[Data — start]

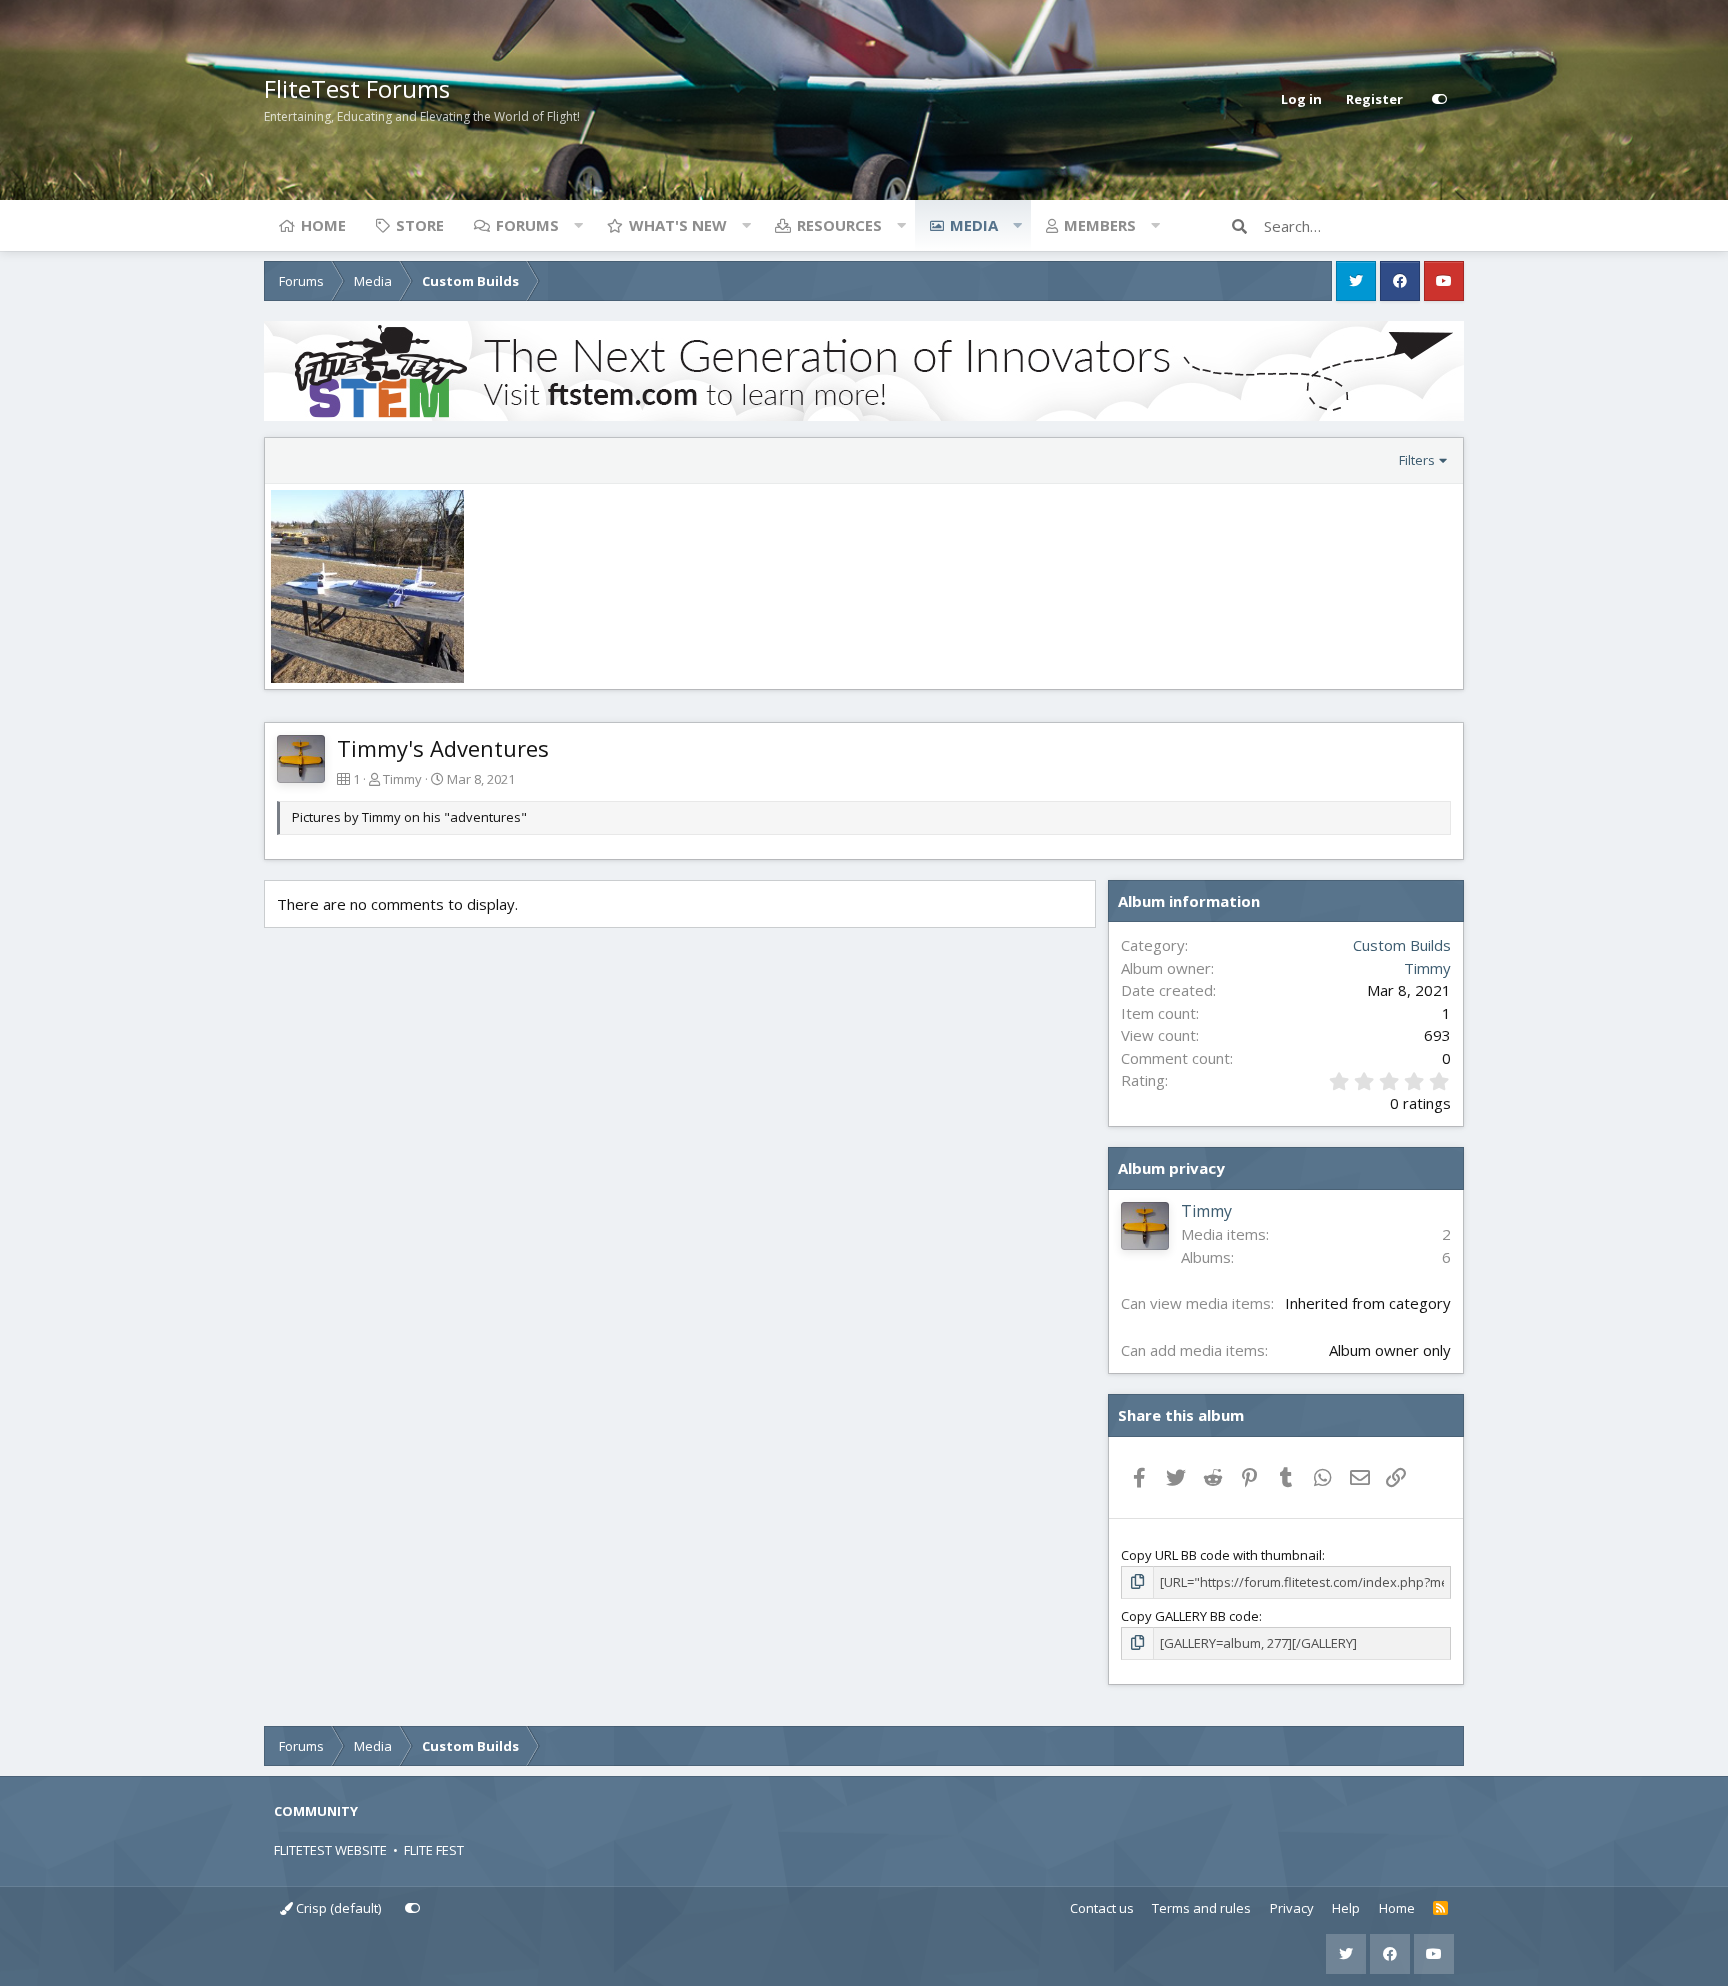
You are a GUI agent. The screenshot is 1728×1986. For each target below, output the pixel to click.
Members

[Data — finish]
[Data — start]

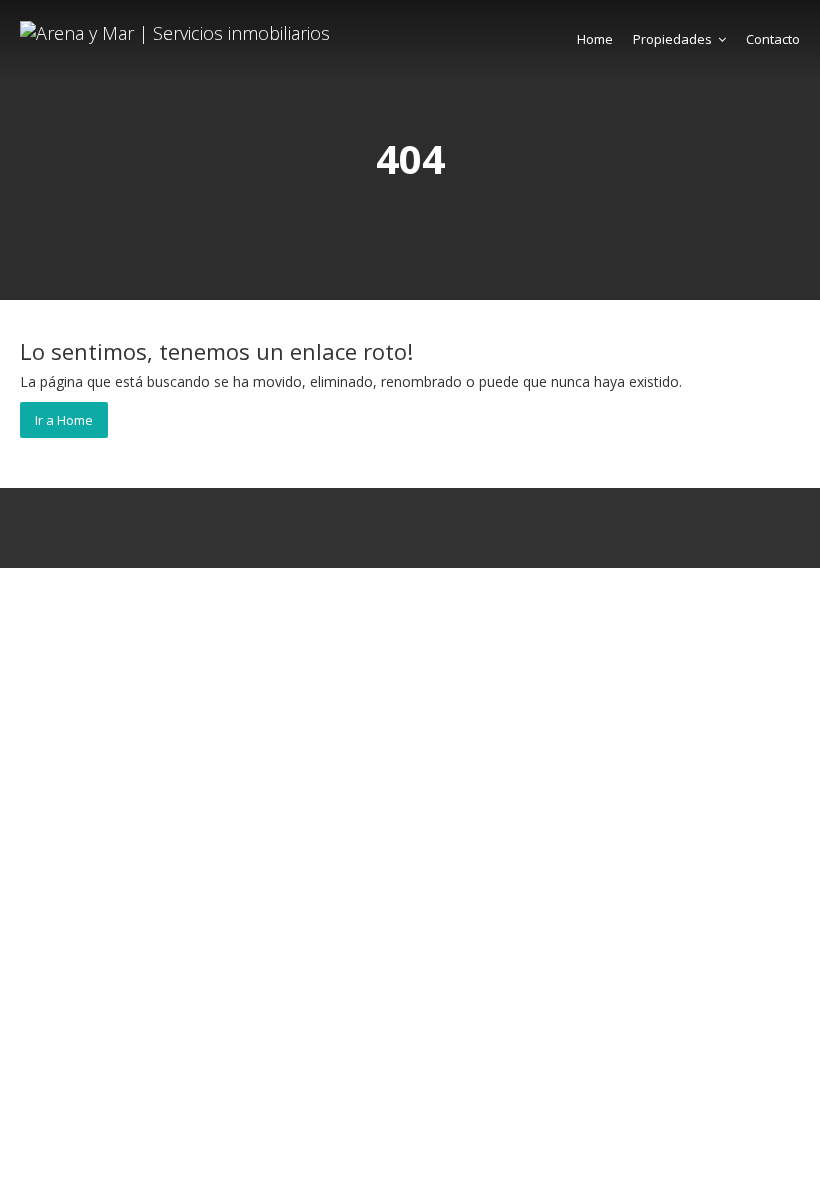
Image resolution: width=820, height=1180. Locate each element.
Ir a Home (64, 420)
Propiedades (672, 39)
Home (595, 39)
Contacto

[Data — finish]

Look for the word "each" throughout the material above and copy every line that has it.

**Response box:**
You are a GUI agent. The screenshot is 1728×1986. For each target below, output the pixel to click.
Image resolution: width=820, height=1180. Locate each element.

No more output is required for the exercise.